Bon, les amis. J’en ai un peu assez d’attendre qu’un chef d’oeuvre pointe le bout de son nez. Visiblement, ça ne veut pas arriver, et j’ai envie de continuer à écrire et à recommander. Alors je vais taper dans « l’indispensable qu’est rangé au grenier ». Entendez qu’on va mettre de côté les nouveautés non réjouissantes et qu’on va se faire plaisir avec des ouvrages sortis il y a quelque temps déjà. Donc aujourd’hui, je saute à pieds joints dans le noir de Thomas Ott. Et puis c’est tout.
Ott est un extra-terrestre. Il est bien logique que ses ouvrages soient donc des OLNI. Objets Livresques Non Identifiés. Il travaille avec cette technique puissante de la carte à gratter. Il dessine par incisions dans la surface noire pour révéler les lumières.
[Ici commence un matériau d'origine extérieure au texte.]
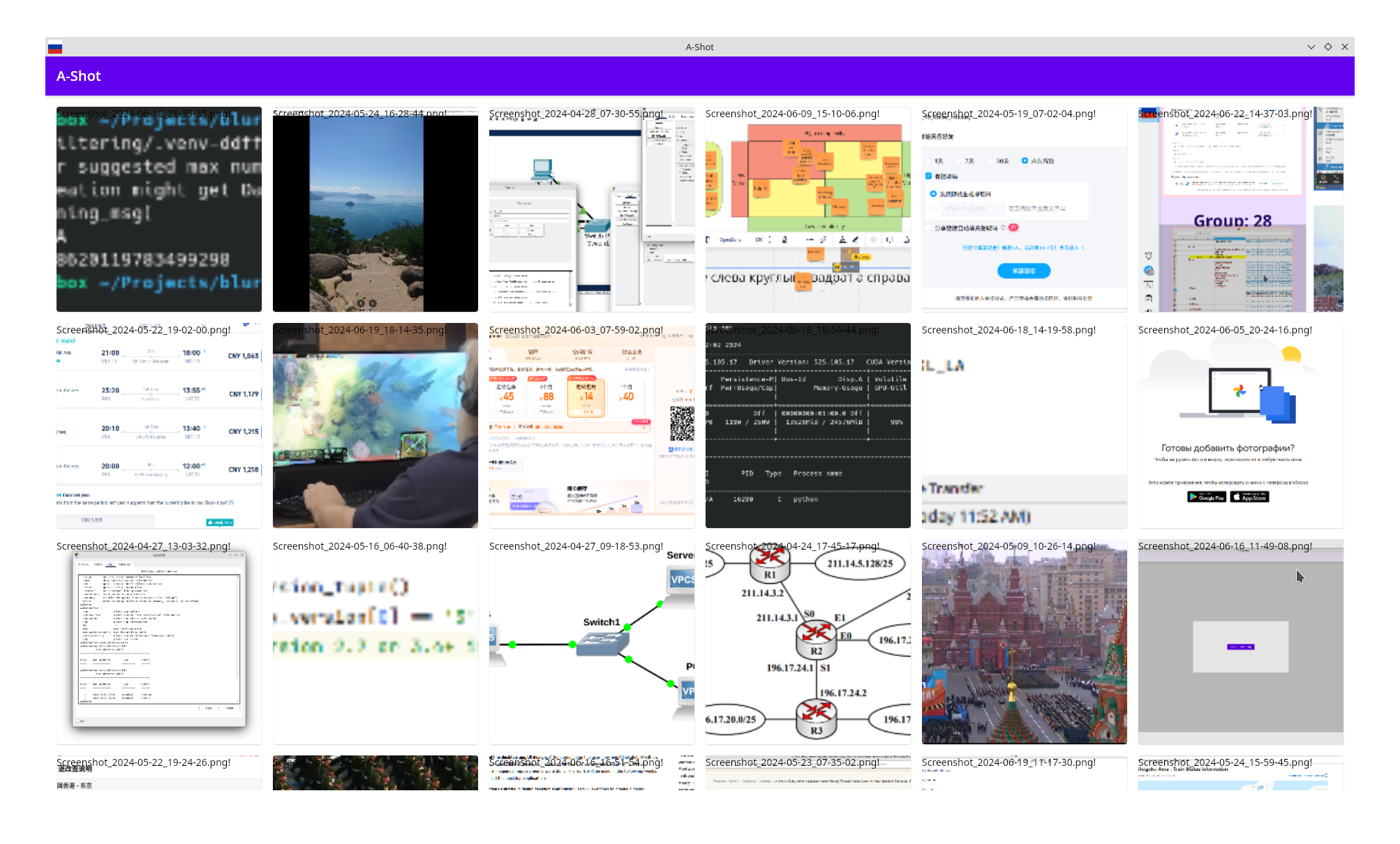The width and height of the screenshot is (1400, 844).
Task: Open nvidia-smi terminal thumbnail Screenshot_2024-06-18_18-54-44.png
Action: (808, 425)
Les sujets abordés par l’auteur sont toujours sombres, bizarres, menaçants, absurdes. Sensuels aussi, je trouve. Ses coups de griffes dans le papier érigent Ott en chirurgien esthète de l’étrange. Il ensorcelle ses personnages, les fait basculer de bourreau à victime, de winner à loser total, de vivant à mort, ou l’inverse. Il imprime une dimension horrifique dans un réel des plus banals.
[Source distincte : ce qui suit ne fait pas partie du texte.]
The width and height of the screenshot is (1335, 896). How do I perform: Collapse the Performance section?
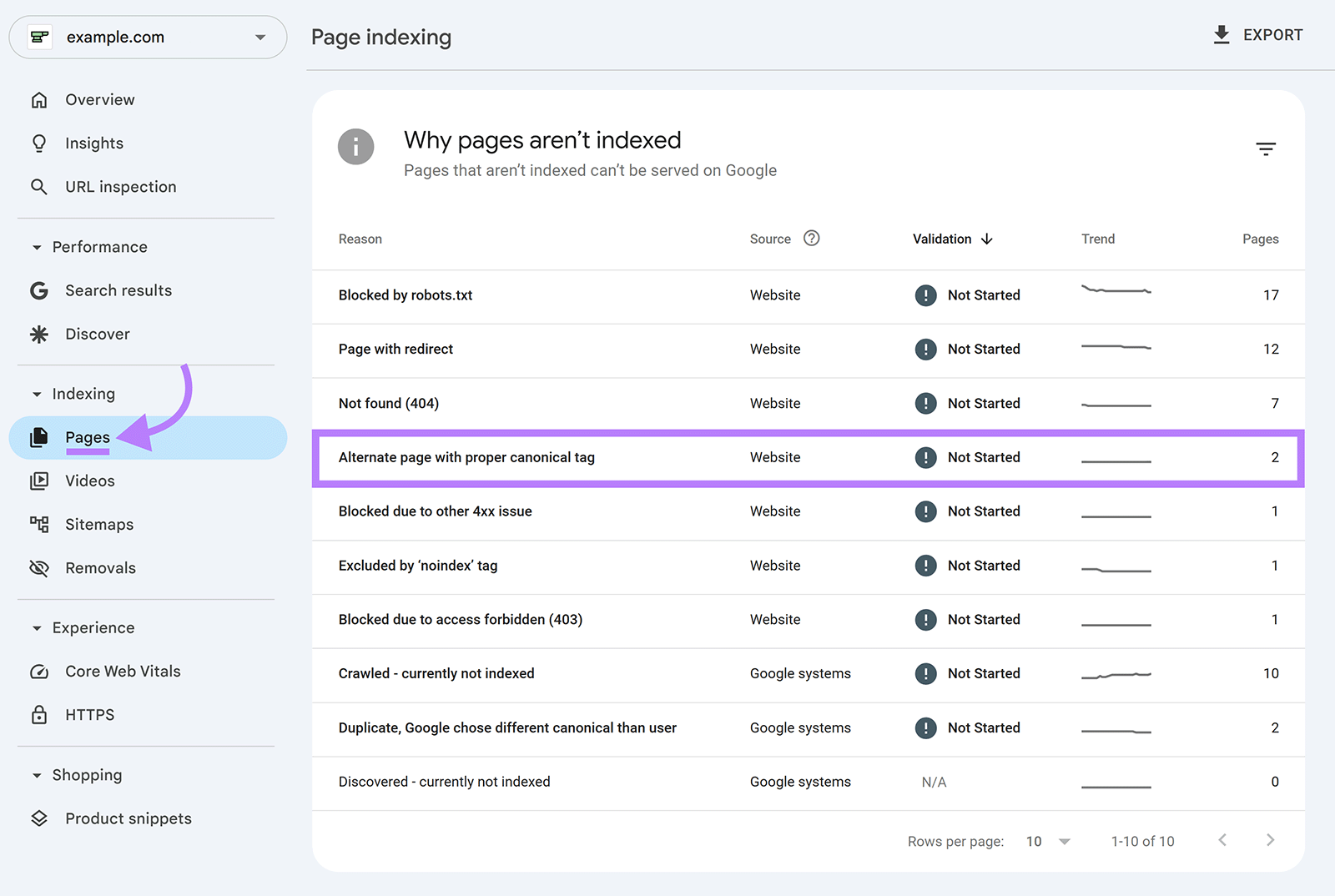pyautogui.click(x=37, y=246)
Autre particularité, les albums du Maître sont muets. Tout se passe dans la tension graphique. On trouve un titre en guise d’avertissement ou de clin d’oeil cynique et on laisse dérouler le scénario silencieux. Et malgré ce silence, je peux vous assurer qu’il y a du bruit, une musique au coeur de ces pages. Les fiévreuses pulsations cardiaques du lecteur donnent un rythme aux récits.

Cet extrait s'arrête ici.